Consistent with an extensive evidence base demonstrating correlation between the duration of ischaemia (TTR) and the extent of myocardial injury, our non-reperfused cohort had larger LV volumes and lower LVEF [18, 19] compared with those promptly reperfused. CMR was performed later in the non-reperfused group. The extent of IS and MVO measured by CMR is known to decrease during the first week following treatment for STEMI (IS: reduction of ~21-30% in humans [30, 31]; MVO: reduction of ~48% in humans [30], ~67% in animals [32]). It is therefore likely that had CMR been undertaken at a similar time-point after admission in non-reperfused and early-reperfused patients, the extent of IS and MVO may have been significantly greater in the non-reperfused cohort. Importantly, the FWHM technique requires minor operator input and results in extremely high intra- and interobserver agreement for quantification of MVO.

Our data suggest that CMR-measured MVO should not be used as a surrogate of subclinical angiographic ‘no-reflow’ or as a specific marker of reperfusion injury. Reperfusion injury is one component contributing to overall IS, [16, 17] but in real-world patients presenting typically 2–3 hours after symptom onset with STEMI, the contribution of reperfusion to overall injury may be impossible to assess. Our data clearly show that CMR-measured MVO is extremely prevalent in non-reperfused patients and like IS, is strongly related to TTR and AAR in those receiving reperfusion therapy.
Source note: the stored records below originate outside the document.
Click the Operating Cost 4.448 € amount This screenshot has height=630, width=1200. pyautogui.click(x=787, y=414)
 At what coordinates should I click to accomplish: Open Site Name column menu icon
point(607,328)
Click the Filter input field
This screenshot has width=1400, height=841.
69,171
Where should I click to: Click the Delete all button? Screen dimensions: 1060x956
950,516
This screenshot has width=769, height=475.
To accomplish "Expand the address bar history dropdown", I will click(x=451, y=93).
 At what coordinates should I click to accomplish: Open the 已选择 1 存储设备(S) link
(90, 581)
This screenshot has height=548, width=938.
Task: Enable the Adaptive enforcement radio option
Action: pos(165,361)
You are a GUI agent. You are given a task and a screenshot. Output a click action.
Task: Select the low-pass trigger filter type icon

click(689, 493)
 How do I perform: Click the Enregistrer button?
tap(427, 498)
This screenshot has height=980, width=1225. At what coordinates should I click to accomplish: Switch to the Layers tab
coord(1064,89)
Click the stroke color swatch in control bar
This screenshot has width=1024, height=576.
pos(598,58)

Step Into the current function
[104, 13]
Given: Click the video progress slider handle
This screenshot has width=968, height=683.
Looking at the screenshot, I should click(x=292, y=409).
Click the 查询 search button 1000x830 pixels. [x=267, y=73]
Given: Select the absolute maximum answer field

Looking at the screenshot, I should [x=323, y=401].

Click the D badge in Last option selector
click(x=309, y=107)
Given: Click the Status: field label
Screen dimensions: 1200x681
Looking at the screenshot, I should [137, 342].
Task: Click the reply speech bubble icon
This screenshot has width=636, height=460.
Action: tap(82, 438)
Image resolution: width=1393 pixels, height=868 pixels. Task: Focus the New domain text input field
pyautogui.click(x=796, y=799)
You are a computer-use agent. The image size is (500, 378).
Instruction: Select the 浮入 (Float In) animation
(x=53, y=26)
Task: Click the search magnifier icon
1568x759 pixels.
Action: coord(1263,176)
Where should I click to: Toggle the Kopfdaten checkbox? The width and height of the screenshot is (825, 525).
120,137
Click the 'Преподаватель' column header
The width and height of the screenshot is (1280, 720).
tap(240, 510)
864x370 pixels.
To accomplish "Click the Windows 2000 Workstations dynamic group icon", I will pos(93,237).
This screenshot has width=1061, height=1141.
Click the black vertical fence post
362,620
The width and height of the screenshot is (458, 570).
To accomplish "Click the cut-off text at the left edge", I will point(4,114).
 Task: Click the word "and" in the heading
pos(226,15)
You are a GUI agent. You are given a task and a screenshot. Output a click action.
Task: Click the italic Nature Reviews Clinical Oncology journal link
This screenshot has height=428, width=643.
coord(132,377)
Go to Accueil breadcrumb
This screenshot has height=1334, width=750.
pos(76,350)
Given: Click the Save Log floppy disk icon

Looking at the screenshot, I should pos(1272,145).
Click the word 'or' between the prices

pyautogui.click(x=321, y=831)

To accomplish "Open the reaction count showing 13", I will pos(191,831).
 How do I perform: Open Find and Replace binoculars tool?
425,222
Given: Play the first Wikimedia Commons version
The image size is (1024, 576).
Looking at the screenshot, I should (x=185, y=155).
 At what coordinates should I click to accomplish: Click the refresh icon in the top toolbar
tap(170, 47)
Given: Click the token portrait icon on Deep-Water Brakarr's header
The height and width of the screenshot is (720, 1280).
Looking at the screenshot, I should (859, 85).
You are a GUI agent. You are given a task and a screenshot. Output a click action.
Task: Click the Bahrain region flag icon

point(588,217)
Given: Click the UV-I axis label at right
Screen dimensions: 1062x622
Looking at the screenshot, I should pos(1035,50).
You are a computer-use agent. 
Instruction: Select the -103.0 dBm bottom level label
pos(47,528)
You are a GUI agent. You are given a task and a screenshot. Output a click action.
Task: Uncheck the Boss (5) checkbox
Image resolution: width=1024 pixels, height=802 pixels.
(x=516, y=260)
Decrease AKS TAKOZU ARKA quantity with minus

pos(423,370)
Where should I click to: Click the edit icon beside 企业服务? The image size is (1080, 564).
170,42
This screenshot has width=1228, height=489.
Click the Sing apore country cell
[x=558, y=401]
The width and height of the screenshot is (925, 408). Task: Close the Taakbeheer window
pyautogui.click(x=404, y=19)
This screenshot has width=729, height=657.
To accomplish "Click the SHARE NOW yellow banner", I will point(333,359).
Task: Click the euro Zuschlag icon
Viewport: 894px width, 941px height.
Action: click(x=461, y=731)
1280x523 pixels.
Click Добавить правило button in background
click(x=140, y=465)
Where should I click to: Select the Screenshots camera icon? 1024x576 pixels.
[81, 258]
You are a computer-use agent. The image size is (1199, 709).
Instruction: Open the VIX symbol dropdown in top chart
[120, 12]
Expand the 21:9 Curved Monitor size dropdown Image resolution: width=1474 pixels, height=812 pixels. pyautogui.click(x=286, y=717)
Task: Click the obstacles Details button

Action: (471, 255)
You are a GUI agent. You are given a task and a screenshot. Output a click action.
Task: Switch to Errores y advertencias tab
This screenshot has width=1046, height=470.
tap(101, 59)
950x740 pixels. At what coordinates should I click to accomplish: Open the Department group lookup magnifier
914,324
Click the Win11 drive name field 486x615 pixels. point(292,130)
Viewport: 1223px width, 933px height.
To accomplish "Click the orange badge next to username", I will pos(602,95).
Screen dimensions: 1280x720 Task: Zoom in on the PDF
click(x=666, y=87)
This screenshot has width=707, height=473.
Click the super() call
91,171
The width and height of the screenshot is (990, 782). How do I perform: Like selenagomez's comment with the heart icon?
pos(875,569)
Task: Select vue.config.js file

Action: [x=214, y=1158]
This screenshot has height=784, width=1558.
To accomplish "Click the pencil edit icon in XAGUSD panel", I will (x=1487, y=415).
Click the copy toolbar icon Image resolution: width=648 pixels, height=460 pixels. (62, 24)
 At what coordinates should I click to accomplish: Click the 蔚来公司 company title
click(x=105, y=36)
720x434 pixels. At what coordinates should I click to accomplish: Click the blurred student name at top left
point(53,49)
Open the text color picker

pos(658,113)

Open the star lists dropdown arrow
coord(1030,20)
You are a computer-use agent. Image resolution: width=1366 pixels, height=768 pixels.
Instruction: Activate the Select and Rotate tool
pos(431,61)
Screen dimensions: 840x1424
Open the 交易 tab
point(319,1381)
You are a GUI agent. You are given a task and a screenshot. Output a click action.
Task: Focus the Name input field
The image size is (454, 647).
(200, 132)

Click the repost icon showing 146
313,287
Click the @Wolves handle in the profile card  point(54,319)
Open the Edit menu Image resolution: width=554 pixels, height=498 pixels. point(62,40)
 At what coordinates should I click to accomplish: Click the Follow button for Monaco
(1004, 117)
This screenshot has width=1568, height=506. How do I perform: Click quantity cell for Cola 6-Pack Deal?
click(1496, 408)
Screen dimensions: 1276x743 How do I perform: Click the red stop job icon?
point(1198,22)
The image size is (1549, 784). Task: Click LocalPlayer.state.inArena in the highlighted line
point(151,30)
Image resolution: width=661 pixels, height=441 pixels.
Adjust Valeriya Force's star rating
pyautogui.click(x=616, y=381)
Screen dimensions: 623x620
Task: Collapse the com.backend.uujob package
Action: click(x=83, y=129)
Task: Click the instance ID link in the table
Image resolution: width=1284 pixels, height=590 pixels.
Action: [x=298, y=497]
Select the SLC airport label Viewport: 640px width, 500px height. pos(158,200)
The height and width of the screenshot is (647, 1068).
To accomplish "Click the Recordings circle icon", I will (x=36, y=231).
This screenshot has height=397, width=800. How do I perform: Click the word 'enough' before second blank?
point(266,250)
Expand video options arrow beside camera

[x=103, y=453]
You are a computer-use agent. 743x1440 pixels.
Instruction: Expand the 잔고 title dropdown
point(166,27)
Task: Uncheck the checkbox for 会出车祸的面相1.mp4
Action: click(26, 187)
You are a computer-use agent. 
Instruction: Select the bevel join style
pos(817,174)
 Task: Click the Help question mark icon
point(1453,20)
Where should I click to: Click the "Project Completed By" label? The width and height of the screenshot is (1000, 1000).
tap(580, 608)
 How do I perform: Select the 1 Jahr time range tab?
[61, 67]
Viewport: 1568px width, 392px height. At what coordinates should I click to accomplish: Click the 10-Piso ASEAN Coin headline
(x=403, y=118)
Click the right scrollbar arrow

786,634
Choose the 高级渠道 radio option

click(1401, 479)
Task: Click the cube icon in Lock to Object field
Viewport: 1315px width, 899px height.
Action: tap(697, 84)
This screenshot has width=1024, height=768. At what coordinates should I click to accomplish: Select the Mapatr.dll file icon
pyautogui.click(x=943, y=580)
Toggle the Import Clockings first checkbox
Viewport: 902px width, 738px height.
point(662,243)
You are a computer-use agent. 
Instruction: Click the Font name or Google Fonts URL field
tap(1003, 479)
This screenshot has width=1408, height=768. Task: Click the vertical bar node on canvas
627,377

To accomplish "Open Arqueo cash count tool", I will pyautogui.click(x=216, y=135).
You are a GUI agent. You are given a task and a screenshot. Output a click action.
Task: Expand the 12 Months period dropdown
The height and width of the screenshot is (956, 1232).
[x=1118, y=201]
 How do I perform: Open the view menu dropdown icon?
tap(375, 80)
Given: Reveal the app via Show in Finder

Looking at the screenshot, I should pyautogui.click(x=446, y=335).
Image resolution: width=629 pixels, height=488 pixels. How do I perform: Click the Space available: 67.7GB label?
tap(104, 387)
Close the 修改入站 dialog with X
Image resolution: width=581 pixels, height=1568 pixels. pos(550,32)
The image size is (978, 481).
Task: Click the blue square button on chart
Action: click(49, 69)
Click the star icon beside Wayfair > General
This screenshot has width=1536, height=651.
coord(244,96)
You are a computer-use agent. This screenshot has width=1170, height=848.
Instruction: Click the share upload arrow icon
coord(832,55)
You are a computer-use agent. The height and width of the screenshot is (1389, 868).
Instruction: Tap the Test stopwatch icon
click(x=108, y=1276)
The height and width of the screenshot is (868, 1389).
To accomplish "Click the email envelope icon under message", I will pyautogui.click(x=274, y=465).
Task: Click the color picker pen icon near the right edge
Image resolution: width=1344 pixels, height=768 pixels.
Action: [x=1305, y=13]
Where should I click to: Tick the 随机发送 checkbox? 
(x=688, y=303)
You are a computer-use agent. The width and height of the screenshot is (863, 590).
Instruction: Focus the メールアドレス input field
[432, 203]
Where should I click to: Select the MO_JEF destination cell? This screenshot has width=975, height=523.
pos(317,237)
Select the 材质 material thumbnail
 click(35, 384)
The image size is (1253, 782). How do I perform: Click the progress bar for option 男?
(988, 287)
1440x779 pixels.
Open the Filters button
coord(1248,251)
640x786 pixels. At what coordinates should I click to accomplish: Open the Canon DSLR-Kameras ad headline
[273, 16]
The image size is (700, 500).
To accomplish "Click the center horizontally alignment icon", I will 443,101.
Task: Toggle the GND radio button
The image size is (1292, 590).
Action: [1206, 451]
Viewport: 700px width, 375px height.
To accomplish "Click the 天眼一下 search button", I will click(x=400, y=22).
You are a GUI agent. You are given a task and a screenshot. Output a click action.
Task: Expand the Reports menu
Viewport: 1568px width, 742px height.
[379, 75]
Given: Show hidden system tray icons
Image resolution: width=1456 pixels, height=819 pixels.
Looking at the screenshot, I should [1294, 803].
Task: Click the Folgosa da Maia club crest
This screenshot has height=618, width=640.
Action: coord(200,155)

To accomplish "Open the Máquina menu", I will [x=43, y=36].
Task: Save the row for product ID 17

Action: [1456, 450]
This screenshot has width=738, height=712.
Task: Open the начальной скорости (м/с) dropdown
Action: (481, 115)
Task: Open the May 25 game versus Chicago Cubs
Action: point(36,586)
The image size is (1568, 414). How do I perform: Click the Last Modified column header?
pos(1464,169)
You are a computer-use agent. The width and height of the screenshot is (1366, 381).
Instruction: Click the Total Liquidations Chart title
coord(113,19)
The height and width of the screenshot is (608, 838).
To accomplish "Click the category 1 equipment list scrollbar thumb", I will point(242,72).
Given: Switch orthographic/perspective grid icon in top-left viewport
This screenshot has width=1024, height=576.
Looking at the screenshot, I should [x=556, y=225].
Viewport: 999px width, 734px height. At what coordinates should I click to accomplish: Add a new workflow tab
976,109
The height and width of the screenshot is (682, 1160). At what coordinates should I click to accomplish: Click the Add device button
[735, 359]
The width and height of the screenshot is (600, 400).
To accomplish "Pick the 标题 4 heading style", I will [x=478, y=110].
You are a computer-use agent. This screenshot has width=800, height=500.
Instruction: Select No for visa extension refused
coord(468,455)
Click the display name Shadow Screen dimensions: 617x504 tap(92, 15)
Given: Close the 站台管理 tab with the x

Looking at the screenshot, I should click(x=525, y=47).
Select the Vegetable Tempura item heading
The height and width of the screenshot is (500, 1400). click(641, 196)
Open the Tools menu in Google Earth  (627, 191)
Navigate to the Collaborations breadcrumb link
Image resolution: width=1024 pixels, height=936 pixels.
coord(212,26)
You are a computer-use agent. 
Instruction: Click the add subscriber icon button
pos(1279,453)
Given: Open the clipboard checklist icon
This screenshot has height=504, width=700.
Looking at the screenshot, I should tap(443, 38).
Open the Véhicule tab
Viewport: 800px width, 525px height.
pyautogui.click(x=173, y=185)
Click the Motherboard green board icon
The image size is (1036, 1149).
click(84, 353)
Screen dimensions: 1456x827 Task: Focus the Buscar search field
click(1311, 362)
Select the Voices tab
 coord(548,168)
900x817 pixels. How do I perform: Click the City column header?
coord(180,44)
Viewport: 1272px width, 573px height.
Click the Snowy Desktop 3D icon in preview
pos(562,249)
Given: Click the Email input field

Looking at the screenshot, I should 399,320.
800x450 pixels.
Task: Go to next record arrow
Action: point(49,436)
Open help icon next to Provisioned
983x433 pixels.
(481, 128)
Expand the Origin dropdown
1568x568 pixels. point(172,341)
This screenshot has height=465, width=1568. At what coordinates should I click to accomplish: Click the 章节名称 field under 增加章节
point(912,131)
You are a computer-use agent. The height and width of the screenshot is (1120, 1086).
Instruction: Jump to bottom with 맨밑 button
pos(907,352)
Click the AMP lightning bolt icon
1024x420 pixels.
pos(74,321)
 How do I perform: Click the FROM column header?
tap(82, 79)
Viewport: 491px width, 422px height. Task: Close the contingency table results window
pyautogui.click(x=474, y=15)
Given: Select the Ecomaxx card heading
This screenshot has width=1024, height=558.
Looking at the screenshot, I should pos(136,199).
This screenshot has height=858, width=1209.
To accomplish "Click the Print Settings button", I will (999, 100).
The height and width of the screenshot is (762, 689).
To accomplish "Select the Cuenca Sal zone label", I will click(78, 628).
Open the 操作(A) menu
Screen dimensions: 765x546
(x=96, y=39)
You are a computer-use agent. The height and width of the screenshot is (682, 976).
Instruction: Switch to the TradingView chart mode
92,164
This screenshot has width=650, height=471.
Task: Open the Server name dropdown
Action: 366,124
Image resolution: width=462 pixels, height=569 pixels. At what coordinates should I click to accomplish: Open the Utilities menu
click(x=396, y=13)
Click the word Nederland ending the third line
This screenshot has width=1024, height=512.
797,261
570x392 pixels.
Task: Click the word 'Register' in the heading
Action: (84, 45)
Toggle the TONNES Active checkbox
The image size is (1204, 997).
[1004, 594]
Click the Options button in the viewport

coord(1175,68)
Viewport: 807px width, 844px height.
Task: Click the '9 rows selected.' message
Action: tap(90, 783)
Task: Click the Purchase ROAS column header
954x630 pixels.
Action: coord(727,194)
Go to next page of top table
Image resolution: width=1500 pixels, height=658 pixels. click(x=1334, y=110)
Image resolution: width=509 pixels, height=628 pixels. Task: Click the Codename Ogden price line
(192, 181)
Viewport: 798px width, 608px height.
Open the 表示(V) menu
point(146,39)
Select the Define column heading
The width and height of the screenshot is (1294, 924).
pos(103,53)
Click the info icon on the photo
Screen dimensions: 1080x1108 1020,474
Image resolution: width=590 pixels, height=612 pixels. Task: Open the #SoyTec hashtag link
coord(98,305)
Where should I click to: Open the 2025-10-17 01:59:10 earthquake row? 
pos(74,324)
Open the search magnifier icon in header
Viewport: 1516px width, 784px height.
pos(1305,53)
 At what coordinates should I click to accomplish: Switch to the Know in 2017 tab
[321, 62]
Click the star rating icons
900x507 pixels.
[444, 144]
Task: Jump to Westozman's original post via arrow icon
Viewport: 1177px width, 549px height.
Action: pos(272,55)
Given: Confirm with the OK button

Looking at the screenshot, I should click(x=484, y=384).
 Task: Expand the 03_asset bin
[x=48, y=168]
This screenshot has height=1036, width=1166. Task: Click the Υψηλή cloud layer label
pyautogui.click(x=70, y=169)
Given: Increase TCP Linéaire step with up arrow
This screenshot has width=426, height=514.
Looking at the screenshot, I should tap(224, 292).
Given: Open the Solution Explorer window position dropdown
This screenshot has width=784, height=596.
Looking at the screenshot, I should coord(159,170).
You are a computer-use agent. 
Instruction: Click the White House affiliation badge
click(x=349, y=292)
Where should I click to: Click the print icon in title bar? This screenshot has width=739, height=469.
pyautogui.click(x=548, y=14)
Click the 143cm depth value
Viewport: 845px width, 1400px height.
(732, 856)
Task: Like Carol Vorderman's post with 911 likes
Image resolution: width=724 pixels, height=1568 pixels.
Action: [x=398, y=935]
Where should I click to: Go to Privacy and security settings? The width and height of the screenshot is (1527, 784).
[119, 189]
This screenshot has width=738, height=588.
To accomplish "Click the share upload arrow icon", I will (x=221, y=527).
This finding casts doubt on the selection of MVO, as opposed to IS or myocardial salvage index, as the primary CMR-based outcome in clinical trials that specifically aim to reduce reperfusion injury. As TTR is strongly related to IS and MVO, the potential to ameliorate true reperfusion injury will be greatest in those who have less ischaemic injury at the time of P-PCI, and short duration of symptoms, e.g. <3 hours from symptom onset may be where the benefit of effective treatments will be realised [20, 27, 28].

Myocardial and microvascular damage by revascularisation strategy

CMR characteristics were similar with PPCI and thrombolysis, consistent with Bodi who demonstrated no differences in LV volumes, LVEF, IS, MVO or myocardial salvage index (MSI) [11]. The small number of late-PCI and R-PCI patients make statistical comparisons difficult. Our observations are similar to Ruiz-Nodar who demonstrated only 9% MSI with R-PCI [33], and the MERLIN study demonstrated similar LV function at 30 days in R-PCI compared with conservatively treated patients [34]. The current evidence base demonstrates a lack of prognostic benefit with late PCI [35]. All late PCI patients in our study had LAD infarcts and tended to be younger, factors likely to influence the clinical decision to proceed to intervention. The LAD IRA is likely to account for their larger AAR. The effects of R-PCI and late PCI on reducing LV myocardial and microvascular damage in STEMI remain unclear.

Limitations

Patients were not randomized. The non-reperfused group were retrospectively identified and underwent CMR later than patients receiving reperfusion, however this difference should underestimate both the prevalence and extent of MVO in this group. The numbers of patients being treated with late PCI and R-PCI are small and no definitive conclusions can be drawn on the infarct characteristics.

Conclusions

CMR-derived MVO is highly prevalent in STEMI patients not receiving reperfusion therapy. CMR measured MVO is more closely related to ischaemic time than reperfusion therapy in STEMI and may not be a good surrogate marker of reperfusion injury.